Lennart Wulf erscheint pünktlich im Café. Der Schlaks mit der Nickelbrille und dem rötlichen Strubbelhaar studiert Volkswirtschaftslehre in Kiel und legt kommendes Jahr wohl seinen Master ab. Seit Mai 2018 sitzt er für die Rendsburg-Eckernförder SPD im Kreistag. Wulf ist 24, mit dem Duzen hat er kein Problem. Er bestellt sich einen Cappuccino – und los geht‘s.

Wann bist du zum ersten Mal mit Kirche in Berührung gekommen?

2008 auf dem Koppelsberg…

...in der Freizeit- und Bildungsstätte der Evangelischen Jugend am Plöner See…

...genau, da hat der Kirchenkreis ein KonfiCamp veranstaltet. Das war ein ganz neues Ding damals: fünf Tage als Block in den Herbstferien statt einmal wöchentlich zum Konfirmandenunterricht. Wie viele andere Konfis hatte ich keinen Bock, sondern bin genervt dorthin gefahren, nach dem Motto: „Okay, durch diese eine Woche spare ich immerhin fast ein Jahr Konfi-Unterricht“.

Und dann?

Dann hat sich nach zwei, drei Tagen die Stimmung dort komplett umgedreht – und am Freitag war ich wie die meisten mordstraurig, dass das Camp schon vorbei war! Ab da bin ich dienstagabends immer ins Lukashaus in Rendsburg-Süd gegangen. Dort waren ein umtriebiger Diakon und immer acht, neun, zehn Teamer, die älter als ich waren, aber eben nur ein bisschen.

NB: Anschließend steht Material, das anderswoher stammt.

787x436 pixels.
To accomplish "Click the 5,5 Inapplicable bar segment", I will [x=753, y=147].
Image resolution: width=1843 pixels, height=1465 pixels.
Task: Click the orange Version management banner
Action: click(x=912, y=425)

Du warst 13, die waren 16?

Ja, so ungefähr. Und die nahmen mich trotzdem ernst! Das macht viel aus, wenn man über Dinge redet, über Werte diskutiert oder Geschichten erzählt. Die habe ich schon bewundert. Später sind dann zum Teil Freunde daraus geworden, die ich heute noch habe. Außerdem gab es einen Gitarrenkurs dort, und ich mochte, dass man christliche Lieder auch modern singen und interpretieren kann.

Was du auch getan hast.

Klar, jahrelang im Lukashaus und auf KonfiCamps. Viele Konfis kennen mich dadurch. Auf dem Wilwarin Festival in Ellerdorf hat mich kürzlich eine 19-Jährige angeschnackt: Sie kenne mich vom Konficamp vor sechs Jahren. Klingt jetzt blöd, aber um ehrlich zu sein, hat sie sogar gesagt, dass ich damals ein Vorbild gewesen sei. (lacht) Aber so ging es mir damals im Jugendtreff mit den Teamern ja auch. 

Nach dem Abi war Schluss?

Ja, vorerst. Ich bin 2014 wie viele andere auch nach Australien, um zu reisen und zu arbeiten. Das waren neun Monate, danach nochmal sechs als „BuFDi“ im Kirchenkreis Rendsburg-Eckernförde, im Bundesfreiwilligendienst also. Da habe ich dann wieder viel mit Jugendtreffs zu tun gehabt, zum Beispiel in Gettorf. Und ich durfte eine Schweden-Freizeit mitmachen und eine Taizé-Fahrt, das war brillant. Seitdem studiere ich. 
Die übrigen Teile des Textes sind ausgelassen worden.